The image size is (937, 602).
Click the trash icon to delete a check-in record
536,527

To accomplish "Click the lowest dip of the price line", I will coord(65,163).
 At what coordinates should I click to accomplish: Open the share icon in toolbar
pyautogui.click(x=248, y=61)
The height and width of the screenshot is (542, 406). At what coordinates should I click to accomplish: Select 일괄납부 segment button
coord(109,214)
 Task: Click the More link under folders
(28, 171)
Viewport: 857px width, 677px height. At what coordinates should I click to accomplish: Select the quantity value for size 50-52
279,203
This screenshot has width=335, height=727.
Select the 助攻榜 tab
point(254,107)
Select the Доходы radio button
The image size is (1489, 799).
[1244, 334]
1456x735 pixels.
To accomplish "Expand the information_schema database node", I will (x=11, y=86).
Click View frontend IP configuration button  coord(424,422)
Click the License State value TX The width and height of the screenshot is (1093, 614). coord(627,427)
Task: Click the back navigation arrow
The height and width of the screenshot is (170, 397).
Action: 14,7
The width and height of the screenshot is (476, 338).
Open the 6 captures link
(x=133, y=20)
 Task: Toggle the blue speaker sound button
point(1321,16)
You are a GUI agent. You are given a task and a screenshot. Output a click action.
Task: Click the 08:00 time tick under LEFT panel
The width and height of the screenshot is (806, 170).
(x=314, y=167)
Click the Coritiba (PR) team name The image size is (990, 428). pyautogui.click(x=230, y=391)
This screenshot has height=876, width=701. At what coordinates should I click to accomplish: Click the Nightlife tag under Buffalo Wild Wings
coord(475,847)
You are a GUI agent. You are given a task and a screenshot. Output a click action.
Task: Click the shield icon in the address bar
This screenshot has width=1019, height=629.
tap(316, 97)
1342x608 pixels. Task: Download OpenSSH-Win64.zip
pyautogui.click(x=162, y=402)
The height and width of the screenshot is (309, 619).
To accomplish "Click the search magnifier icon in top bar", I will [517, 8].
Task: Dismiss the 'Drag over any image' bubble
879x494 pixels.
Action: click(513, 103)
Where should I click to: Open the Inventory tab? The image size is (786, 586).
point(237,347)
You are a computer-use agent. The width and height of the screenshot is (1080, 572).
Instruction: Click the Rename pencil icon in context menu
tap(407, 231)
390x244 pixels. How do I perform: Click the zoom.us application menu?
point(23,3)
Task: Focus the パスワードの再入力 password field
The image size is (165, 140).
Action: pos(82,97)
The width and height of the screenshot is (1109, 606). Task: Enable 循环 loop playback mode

:::

■ Work to complete
Convert the records above into a Markdown table with two columns, Row and Text. Put each line in its own numbered row and skip any blank lines.

■ Complete output
| Row | Text |
|---|---|
| 1 | The image size is (937, 602). |
| 2 | Click the trash icon to delete a check-in record |
| 3 | 536,527 |
| 4 | To accomplish "Click the lowest dip of the price line", I will coord(65,163). |
| 5 |  At what coordinates should I click to accomplish: Open the share icon in toolbar |
| 6 | pyautogui.click(x=248, y=61) |
| 7 | The height and width of the screenshot is (542, 406). At what coordinates should I click to accomplish: Select 일괄납부 segment button |
| 8 | coord(109,214) |
| 9 |  Task: Click the More link under folders |
| 10 | (28, 171) |
| 11 | Viewport: 857px width, 677px height. At what coordinates should I click to accomplish: Select the quantity value for size 50-52 |
| 12 | 279,203 |
| 13 | This screenshot has width=335, height=727. |
| 14 | Select the 助攻榜 tab |
| 15 | point(254,107) |
| 16 | Select the Доходы radio button |
| 17 | The image size is (1489, 799). |
| 18 | [1244, 334] |
| 19 | 1456x735 pixels. |
| 20 | To accomplish "Expand the information_schema database node", I will (x=11, y=86). |
| 21 | Click View frontend IP configuration button  coord(424,422) |
| 22 | Click the License State value TX The width and height of the screenshot is (1093, 614). coord(627,427) |
| 23 | Task: Click the back navigation arrow |
| 24 | The height and width of the screenshot is (170, 397). |
| 25 | Action: 14,7 |
| 26 | The width and height of the screenshot is (476, 338). |
| 27 | Open the 6 captures link |
| 28 | (x=133, y=20) |
| 29 |  Task: Toggle the blue speaker sound button |
| 30 | point(1321,16) |
| 31 | You are a GUI agent. You are given a task and a screenshot. Output a click action. |
| 32 | Task: Click the 08:00 time tick under LEFT panel |
| 33 | The width and height of the screenshot is (806, 170). |
| 34 | (x=314, y=167) |
| 35 | Click the Coritiba (PR) team name The image size is (990, 428). pyautogui.click(x=230, y=391) |
| 36 | This screenshot has height=876, width=701. At what coordinates should I click to accomplish: Click the Nightlife tag under Buffalo Wild Wings |
| 37 | coord(475,847) |
| 38 | You are a GUI agent. You are given a task and a screenshot. Output a click action. |
| 39 | Task: Click the shield icon in the address bar |
| 40 | This screenshot has width=1019, height=629. |
| 41 | tap(316, 97) |
| 42 | 1342x608 pixels. Task: Download OpenSSH-Win64.zip |
| 43 | pyautogui.click(x=162, y=402) |
| 44 | The height and width of the screenshot is (309, 619). |
| 45 | To accomplish "Click the search magnifier icon in top bar", I will [517, 8]. |
| 46 | Task: Dismiss the 'Drag over any image' bubble |
| 47 | 879x494 pixels. |
| 48 | Action: click(513, 103) |
| 49 | Where should I click to: Open the Inventory tab? The image size is (786, 586). |
| 50 | point(237,347) |
| 51 | You are a computer-use agent. The width and height of the screenshot is (1080, 572). |
| 52 | Instruction: Click the Rename pencil icon in context menu |
| 53 | tap(407, 231) |
| 54 | 390x244 pixels. How do I perform: Click the zoom.us application menu? |
| 55 | point(23,3) |
| 56 | Task: Focus the パスワードの再入力 password field |
| 57 | The image size is (165, 140). |
| 58 | Action: pos(82,97) |
| 59 | The width and height of the screenshot is (1109, 606). Task: Enable 循环 loop playback mode |